Rohan regarda le vieil homme avec méfiance.
Celui-ci sembla deviner ses préventions.
— Ce n'est qu'une suggestion, bien sûr. Je
comprends que la découverte de la fortune de ta famille puisse te
rendre prudent, surtout après ce qui s'est passé. Si cela peut te
rassurer, sache que ma famille est, elle aussi, très riche,
probablement plus encore que la tienne. Tu es majeur, et je
t'assure que je n'interviendrai aucunement sur ce plan-là. Maître
Monroe te conseillera bien plus utilement que moi. Ma proposition
n'a qu'une motivation : t'éviter de te retrouver seul dans un
moment aussi difficile. Je dois cela à mon ami Henry.
Un instant, les yeux du vieil homme s'étaient mis
à briller singulièrement. Il émanait de lui une telle autorité que
Rohan en fut désarçonné. Il se souvenait à présent mieux de Paul
Flamel. Effectivement, son grand-père et lui semblaient liés par
une profonde amitié et une grande complicité.
— J'espère seulement te convaincre de venir
passer quelque temps chez moi. Je possède une grande propriété en
Dordogne. C'est l'une des plus
belles régions de France, qui en compte pourtant beaucoup. Je sais
que tu parles couramment français. Tu ne seras donc pas dépaysé. Et
en ce qui concerne l'archéologie, tu connais sans doute la richesse
du Périgord.
Rohan hocha la tête, dubitatif.
— Je vous remercie de cette proposition,
monsieur Flamel. Je… je vais y réfléchir.
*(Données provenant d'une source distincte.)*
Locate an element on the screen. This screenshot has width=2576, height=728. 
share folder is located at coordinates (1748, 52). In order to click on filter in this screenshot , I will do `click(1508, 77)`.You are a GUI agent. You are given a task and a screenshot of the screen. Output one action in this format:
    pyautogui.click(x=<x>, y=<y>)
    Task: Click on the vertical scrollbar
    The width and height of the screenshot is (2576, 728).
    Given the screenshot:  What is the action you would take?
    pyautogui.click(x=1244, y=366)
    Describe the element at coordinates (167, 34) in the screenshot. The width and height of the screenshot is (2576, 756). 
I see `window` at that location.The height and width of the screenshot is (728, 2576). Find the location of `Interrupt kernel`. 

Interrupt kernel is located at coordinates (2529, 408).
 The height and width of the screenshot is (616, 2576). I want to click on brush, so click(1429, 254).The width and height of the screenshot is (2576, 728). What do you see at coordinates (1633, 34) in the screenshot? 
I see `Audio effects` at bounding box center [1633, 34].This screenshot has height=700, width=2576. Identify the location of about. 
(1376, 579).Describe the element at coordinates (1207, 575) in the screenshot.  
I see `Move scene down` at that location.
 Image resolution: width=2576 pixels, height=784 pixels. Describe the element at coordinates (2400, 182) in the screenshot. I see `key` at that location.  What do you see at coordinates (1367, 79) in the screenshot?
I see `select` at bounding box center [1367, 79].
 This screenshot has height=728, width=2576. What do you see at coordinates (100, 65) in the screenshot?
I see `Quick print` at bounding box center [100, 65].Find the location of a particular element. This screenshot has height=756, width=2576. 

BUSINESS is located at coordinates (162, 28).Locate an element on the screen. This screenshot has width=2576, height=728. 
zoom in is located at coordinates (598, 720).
— C'est bien naturel. Je précise que ma
famille compte aussi plusieurs membres du même âge que toi, et qui
seraient heureux de t'accueillir.
Plus tard, Rohan et Paul Flamel se retrouvèrent
dans un restaurant situé sur les rives du lac Washington, à l'est
de la ville. Herbert Scott avait regagné Silverton après que le
Français avait proposé à Rohan de rester un ou deux jours à Seattle
afin qu'ils fissent plus ample connaissance.
— Votre nom me dit quelque chose, dit soudain
Rohan.
— Il n'y a rien d'étonnant à cela. Nicolas
Flamel était le nom d'un célèbre libraire et écrivain du
quatorzième siècle…
— J'y suis ! On parle de lui dans Harry
Potter. On dit qu'il est encore vivant à notre époque grâce à la
Pierre philosophale.
Paul Flamel eut un sourire amusé.
— Il existe en effet de nombreuses légendes
autour de Nicolas Flamel. Mais je peux t'assurer qu'il n'était pas
immortel. En revanche, il fut mon ancêtre.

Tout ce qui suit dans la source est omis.